Fashion brand start-up Bow & Drape has raised a $1.2 million seed round led by VegasTechFund, the seed stage investment firm founded by Zappos founder Tony Hsieh.
This story first appeared in the January 30, 2014 issue of WWD. Subscribe Today.
Other seed investors in the round are Great Oaks Venture Capital, TriplePoint Capital and Jeff Fluhr, the cofounder of StubHub.com through pooled angel funding firm Angel Hub, according to Bow & Drape.
The fashion start-up allows women to personalize the apparel and accessories options on its site, and in September appeared to be the first to provide three-dimensionally printed hardware to go with interchangeable belt straps, as well as metal pulls for clutches. Prior to the 3-D option, the site was known for allowing consumers to choose a top, bottom or dress style, and personalize the product through color, fit and embellishments.
RELATED STORY: Bow & Drape to Offer 3-D Printed Hardware >>
Andy White, who oversees VegasTech, said, “Bow & Drape was attractive to us because the consumer has a say in the product.
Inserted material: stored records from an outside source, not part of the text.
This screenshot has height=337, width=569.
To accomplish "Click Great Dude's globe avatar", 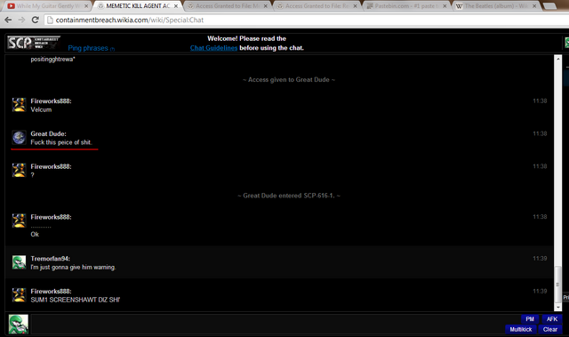I will 19,138.
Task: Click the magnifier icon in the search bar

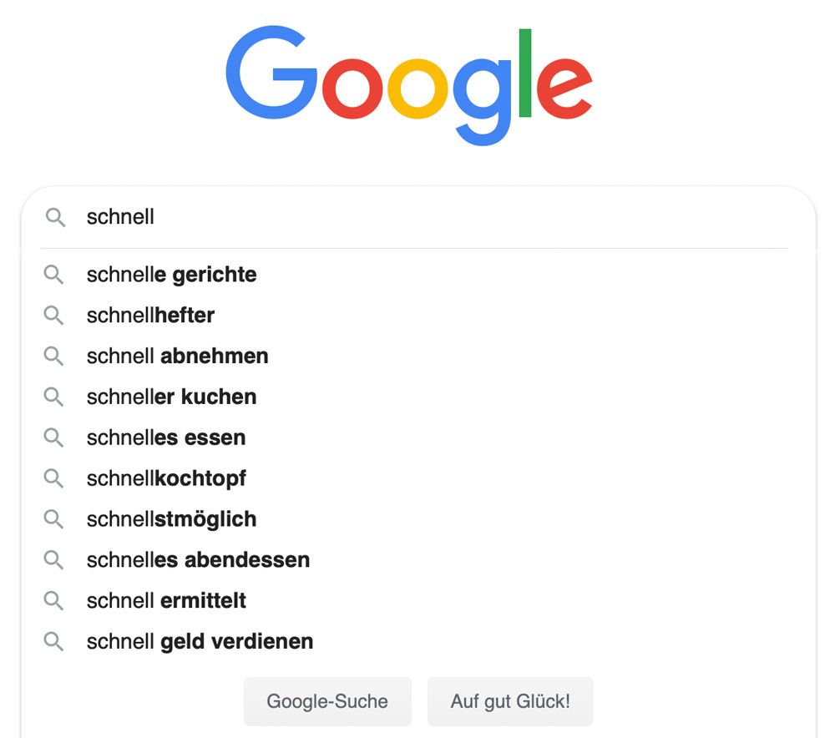Action: click(55, 217)
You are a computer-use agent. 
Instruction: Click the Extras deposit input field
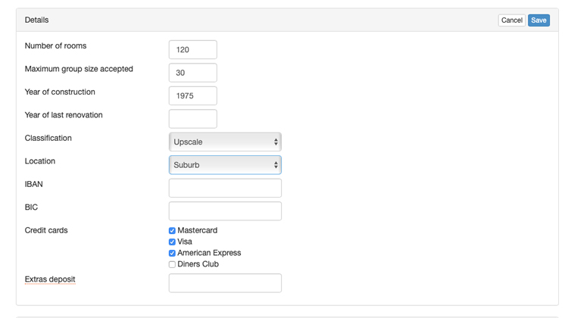pos(225,283)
The company is innovative regarding their inventory controls and how they deliver the experience [to consumers.] The complete process was so intriguing to us.”
White added that customization is where his firm believes the e-commerce experience is headed. Not only is technology driving the change, but also because competition makes it more difficult to be just a reseller of merchandise online, he explained.
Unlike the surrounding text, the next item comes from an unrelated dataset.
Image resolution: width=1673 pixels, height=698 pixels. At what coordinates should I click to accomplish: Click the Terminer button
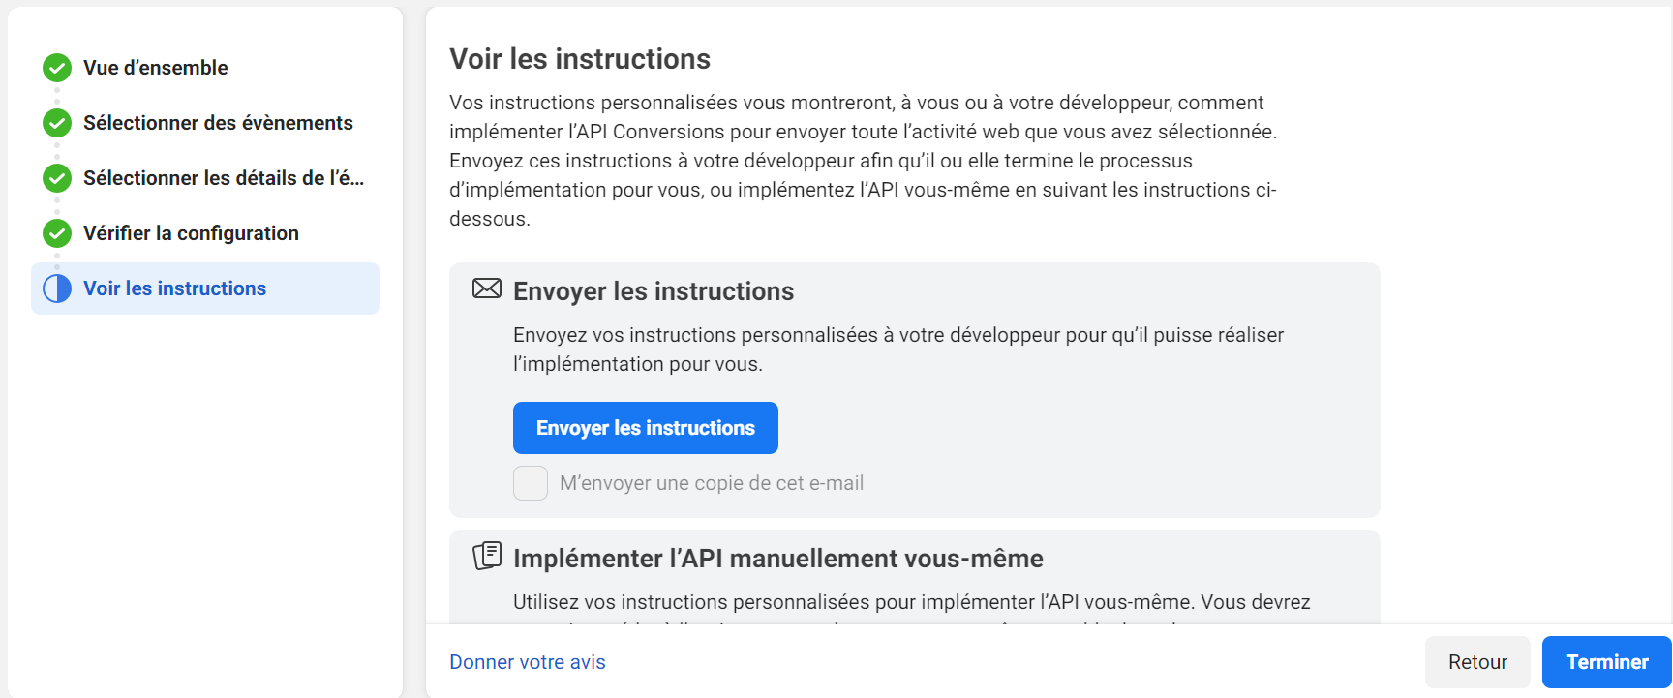coord(1607,662)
Bow & Drape founder and chief executive officer Aubrie Pagano said the 3-D offering has been expanded to include a printed clutch for spring.
“We’ve grown to date pretty much organically. We went to do the seed round to ensure that we can gain visibility and awareness of our brand,” Pagano said.
She noted that Hsieh’s firm has provided a “wealth of resources,” one of which is a partnering with a manufacturing firm in Las Vegas. Product is also manufactured in New York City.
Part of her strategy for expansion includes tailoring the 3-D option to custom appliqués, providing for more embroideries and screen-printing, and ultimately expanding the foothold in wearable technology.
Pagano is already thinking about the future, projecting that the seed investment will allow for growth over the next 18 months, after which she expects to be closing on a Series A round.
Pagano’s firm just relocated its offices to New York City from Boston. She said her firm’s business “experienced nearly 300 percent revenue growth” since its launch in late 2012.